The volume of makeup water added is carefully calibrated to fully saturate the gas and oil phases while maintaining the correct brine volume balance. This ensures that the final free brine volume at equilibrium matches the measured brine volume under the given temperature and pressure conditions, preventing artificial increases or decreases in the system's water content.
For practical application, you can refer to the associated example file:
Water_Saturation_Example_Makeup_Water.oad
In this example, during the "Saturate" step, a total of 10 m³ of brine (measured at 15°C and 1 atm) is introduced along with 7.3 m³/day of makeup water. This volume is precisely calculated to saturate the gas and oil phases while maintaining the expected free water volume of 10 m³/day at standard conditions (15°C and 1 atm).
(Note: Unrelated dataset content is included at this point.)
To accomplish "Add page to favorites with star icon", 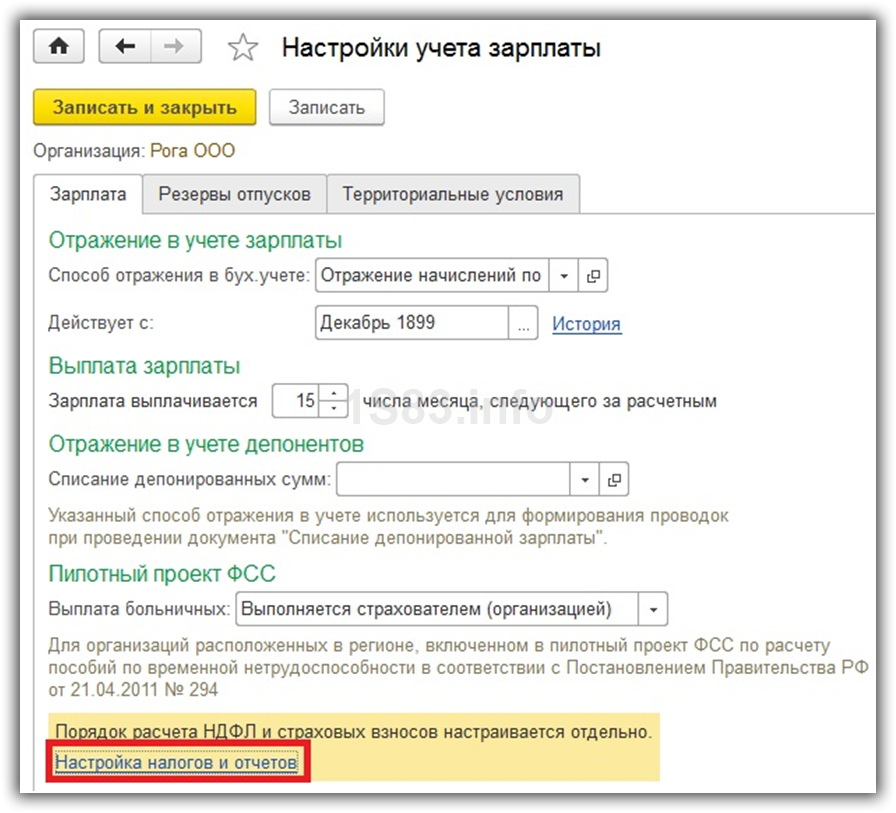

This method ensures accurate mass balance and prevents errors that could lead to incorrect scale risk predictions or brine volume estimations.
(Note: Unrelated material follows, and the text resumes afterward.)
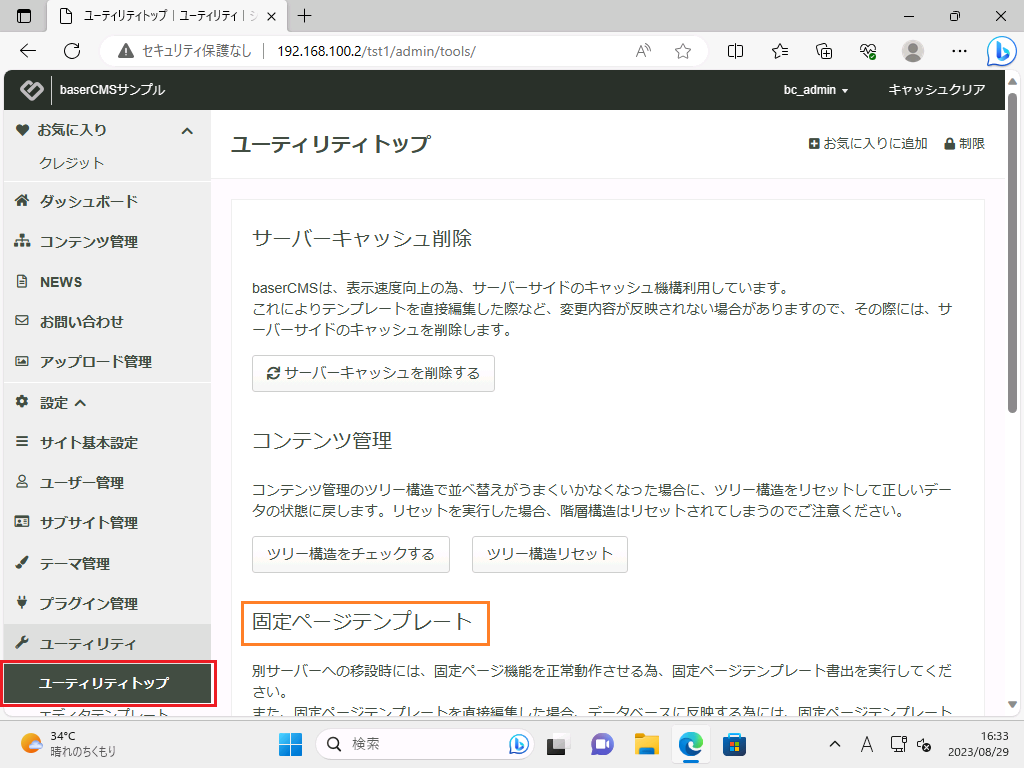Click サーバーキャッシュを削除する button
This screenshot has width=1024, height=768.
[373, 373]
An Important Note of Caution on the First Approach: Effect of Salinity on Vapor Pressure
Water saturation in the gas and oil phases is directly influenced by the salinity of the aqueous phase due to changes in water vapor pressure. The fundamental principle behind this relationship is Raoult’s Law and the salting-out effect, which govern how dissolved salts reduce water's tendency to partition into the hydrocarbon phase.
Vapor pressure is the pressure exerted by a vapor in equilibrium with its liquid phase. Pure water has a higher vapor pressure than saline water because dissolved salts lower the activity of water molecules, reducing the number of molecules available to escape into the vapor phase. This is described by Raoult’s Law:
Psolution = xwater × Ppure water
Where:
- Psolution = Vapor pressure of water in the saline solution
- xwater = Mole fraction of water in the solution
- Ppure water = Vapor pressure of pure water
As salinity increases, xwater decreases, lowering the vapor pressure of water. This means less water is available to transfer into the gas and oil phases.
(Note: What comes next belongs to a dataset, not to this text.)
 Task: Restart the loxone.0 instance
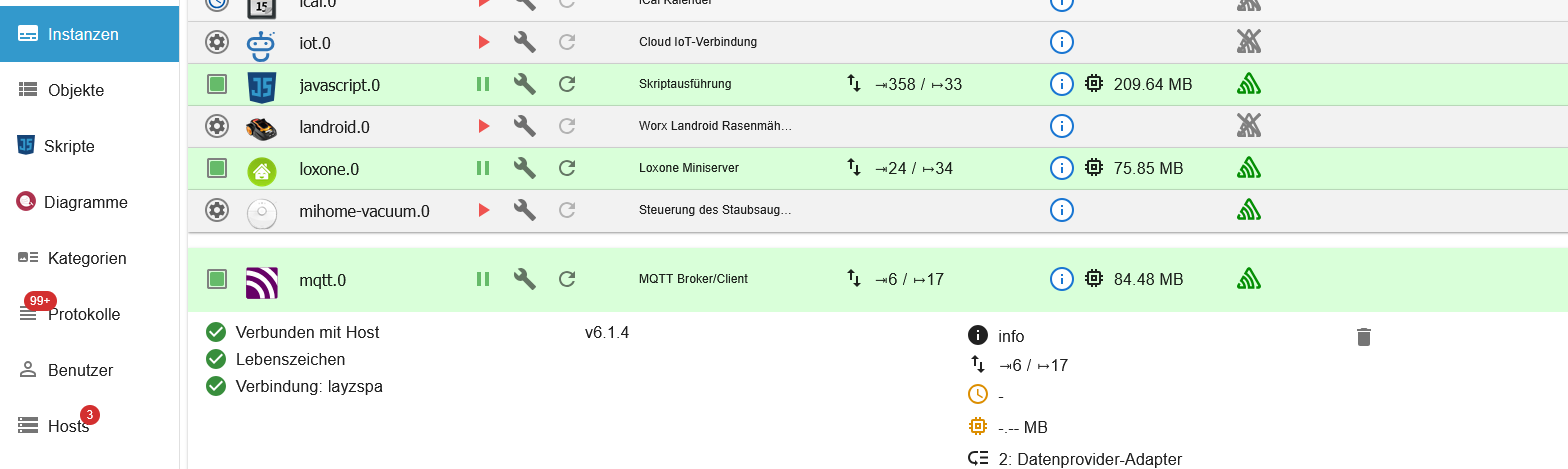coord(567,168)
In OLI Studio: ScaleChem, the salting-out effect is fully accounted for in phase equilibrium calculations. This ensures that water partitioning between phases correctly reflects the impact of salinity on water vapor pressure.
However, a key limitation arises when using the automatic saturation option for gas and oil. This option calculates water saturation in the hydrocarbon phases assuming pure water, without considering the reduction in water solubility due to dissolved salts (salting-out effect). As a result, when working with high-salinity brines, the automatically calculated water saturation values in the gas and oil phases may be overestimated compared to the true equilibrium values.
To assess whether this overestimation is significant, it is recommended to compare the automatically calculated water saturation values with the recalculated values after all fluids have been recombined and the system has been equilibrated at the given temperature and pressure conditions. Since the salting-out effect is correctly applied in the final equilibrium calculations, any discrepancies in initial water saturation values will be adjusted when the system reaches its true phase equilibrium.
Using the second approach (adding makeup water) ensures that hydrocarbon phases are saturated with water in a way that correctly accounts for salinity effects from the outset, eliminating any discrepancies. However, in low- to moderate-salinity brines, the impact of this effect is minor and does not significantly influence scaling or corrosion risk assessments. It becomes most relevant in high-salinity environments, where ignoring the salting-out effect in preliminary saturation calculations could lead to incorrect predictions of phase behavior and water distribution.